Given data:

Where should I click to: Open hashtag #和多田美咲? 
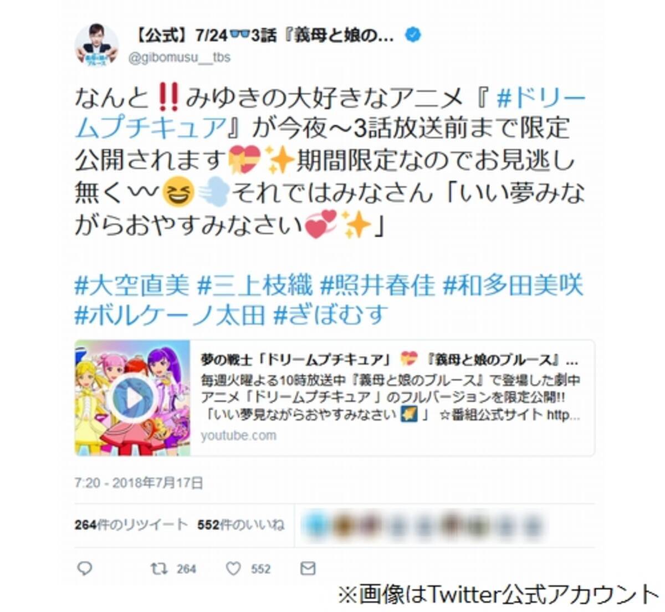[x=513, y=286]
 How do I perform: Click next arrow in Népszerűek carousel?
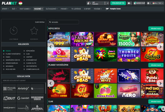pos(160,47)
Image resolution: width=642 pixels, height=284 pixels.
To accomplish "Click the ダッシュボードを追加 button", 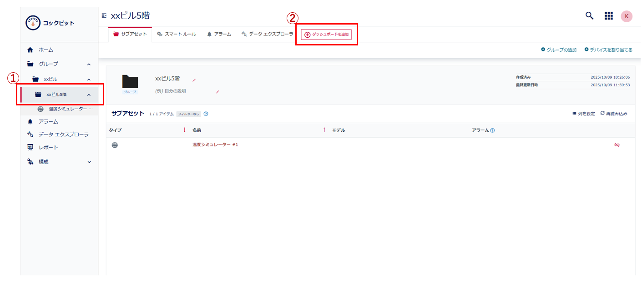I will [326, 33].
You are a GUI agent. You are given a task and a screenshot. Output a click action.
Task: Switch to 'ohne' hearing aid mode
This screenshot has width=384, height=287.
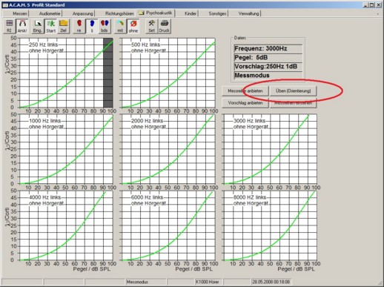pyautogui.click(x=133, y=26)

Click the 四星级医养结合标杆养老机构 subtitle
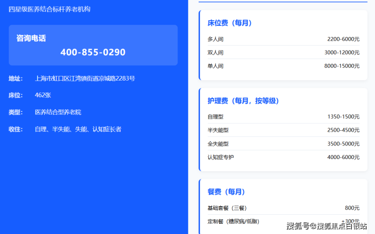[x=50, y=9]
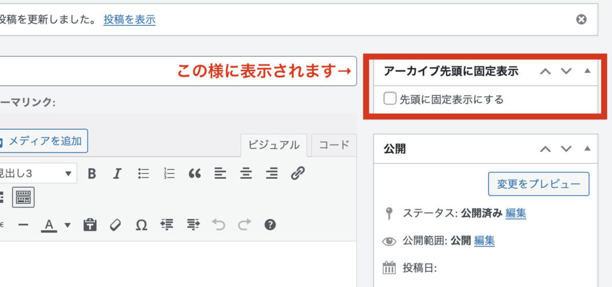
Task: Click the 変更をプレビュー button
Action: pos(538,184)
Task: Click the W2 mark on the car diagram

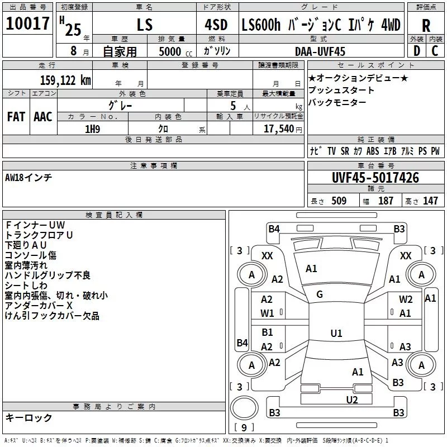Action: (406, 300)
...
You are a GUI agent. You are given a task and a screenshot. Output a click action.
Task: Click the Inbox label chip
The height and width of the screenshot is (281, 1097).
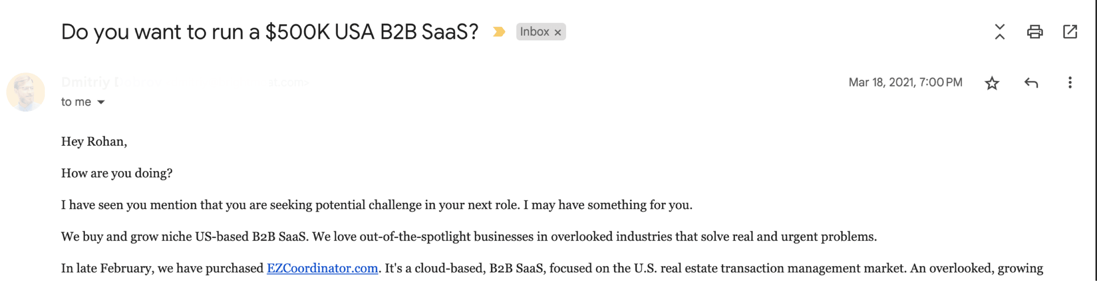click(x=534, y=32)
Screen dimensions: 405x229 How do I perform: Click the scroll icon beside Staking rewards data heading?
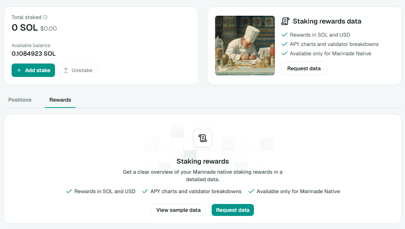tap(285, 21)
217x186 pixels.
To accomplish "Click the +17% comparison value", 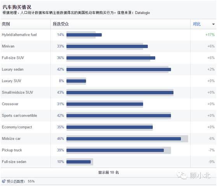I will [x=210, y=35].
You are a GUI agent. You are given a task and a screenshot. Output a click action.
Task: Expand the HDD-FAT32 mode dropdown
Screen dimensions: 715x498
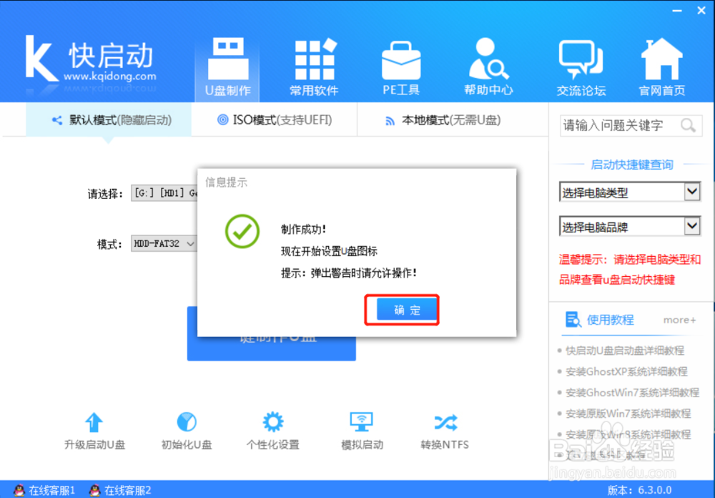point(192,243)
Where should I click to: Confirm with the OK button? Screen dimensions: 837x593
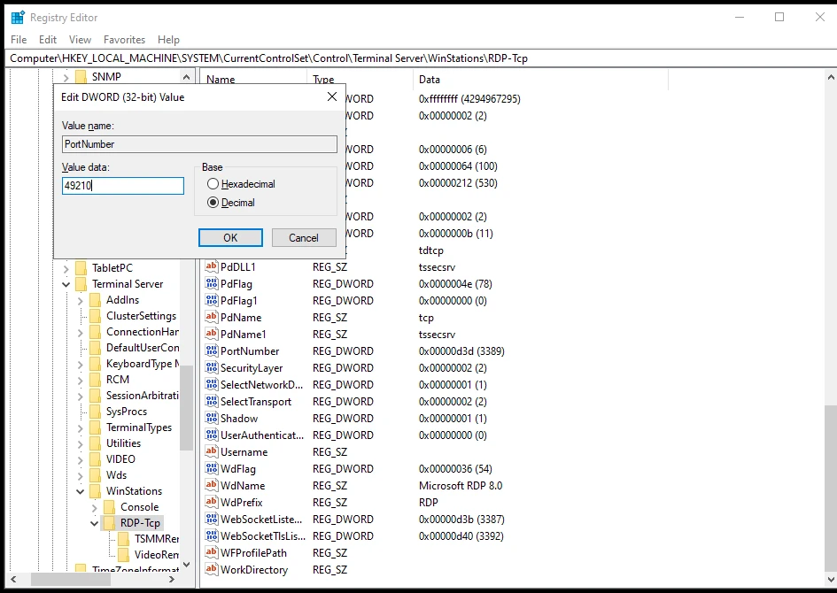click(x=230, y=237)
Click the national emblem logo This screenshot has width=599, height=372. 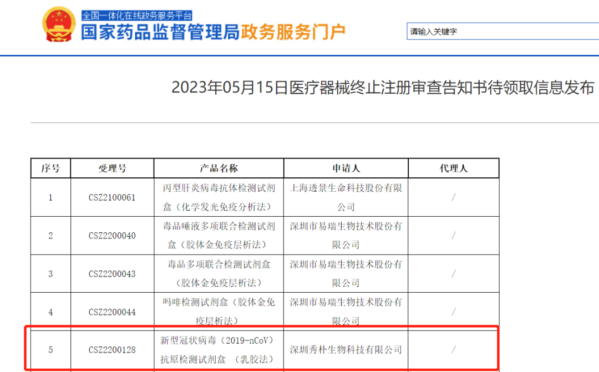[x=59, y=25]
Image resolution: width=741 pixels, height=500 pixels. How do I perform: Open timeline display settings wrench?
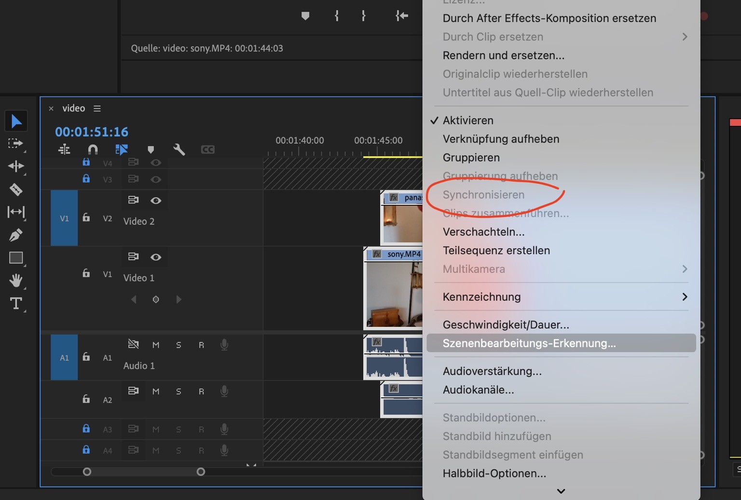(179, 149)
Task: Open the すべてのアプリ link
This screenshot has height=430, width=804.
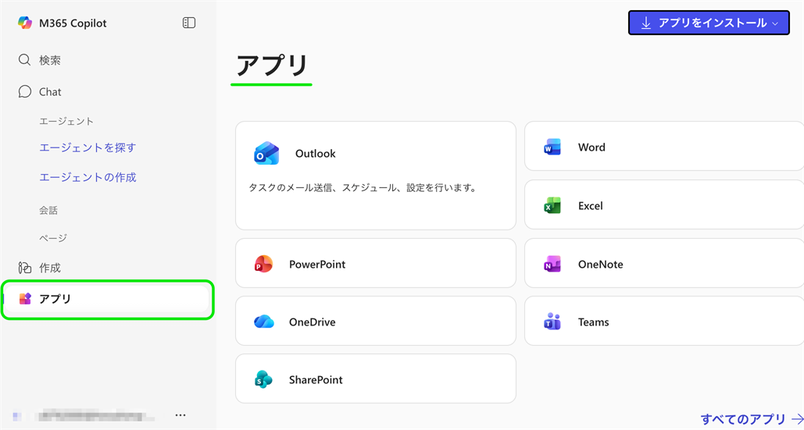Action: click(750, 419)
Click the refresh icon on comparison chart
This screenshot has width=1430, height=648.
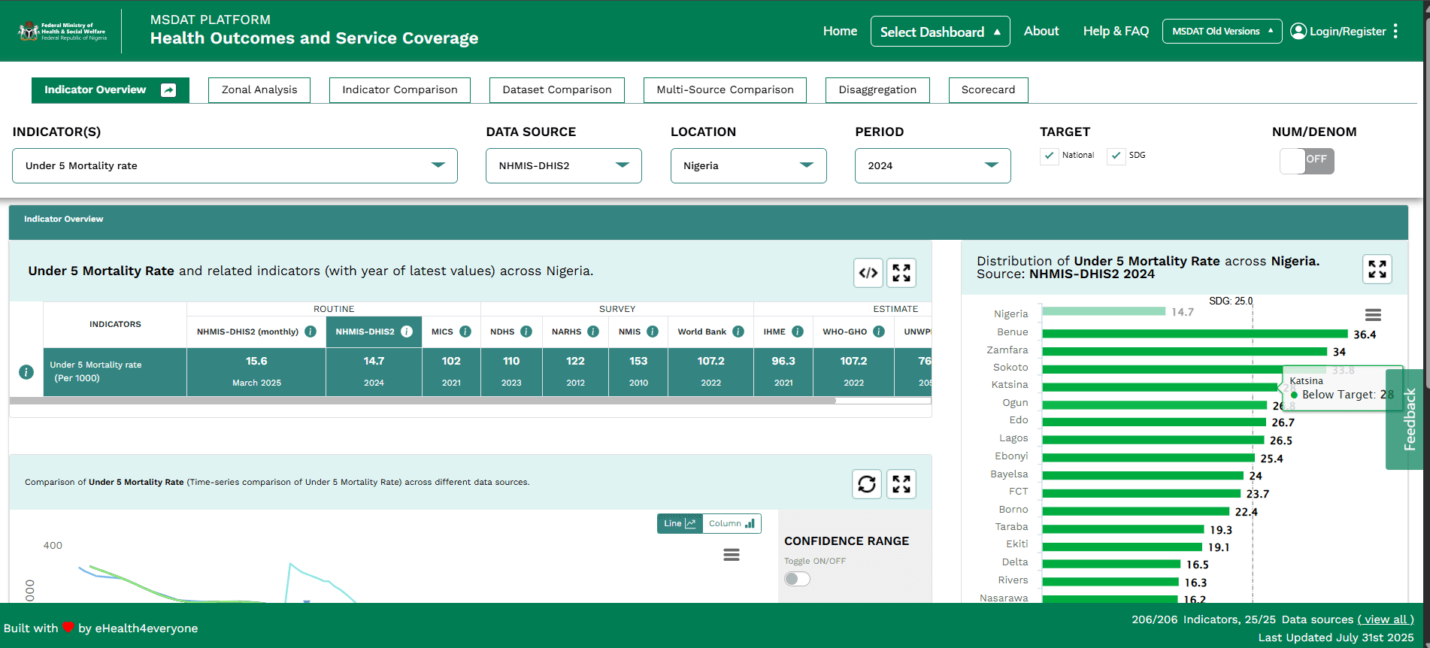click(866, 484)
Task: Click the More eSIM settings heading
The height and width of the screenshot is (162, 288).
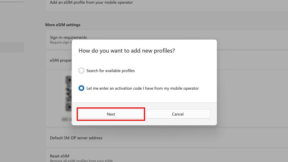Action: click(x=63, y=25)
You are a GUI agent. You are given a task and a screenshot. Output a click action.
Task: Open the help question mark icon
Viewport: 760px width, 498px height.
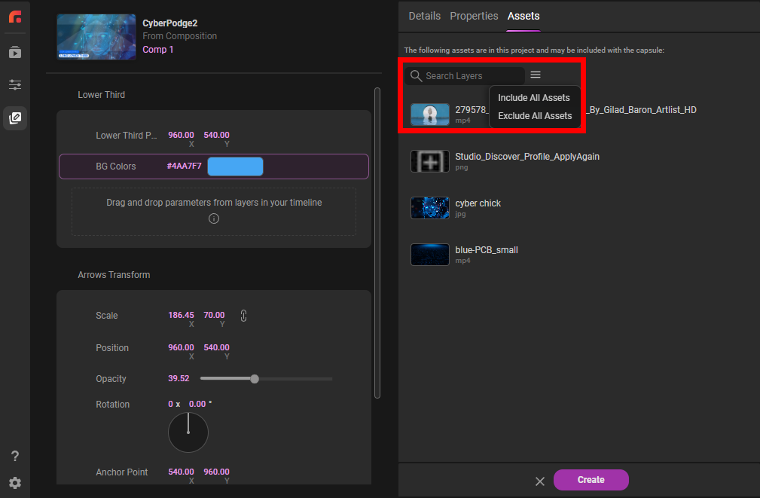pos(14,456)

Assignment: The required answer is each line of the data in which the word "mode" appears.

Task answer:
Task: Switch to 'ohne' hearing aid mode
Task: Expand the HDD-FAT32 mode dropdown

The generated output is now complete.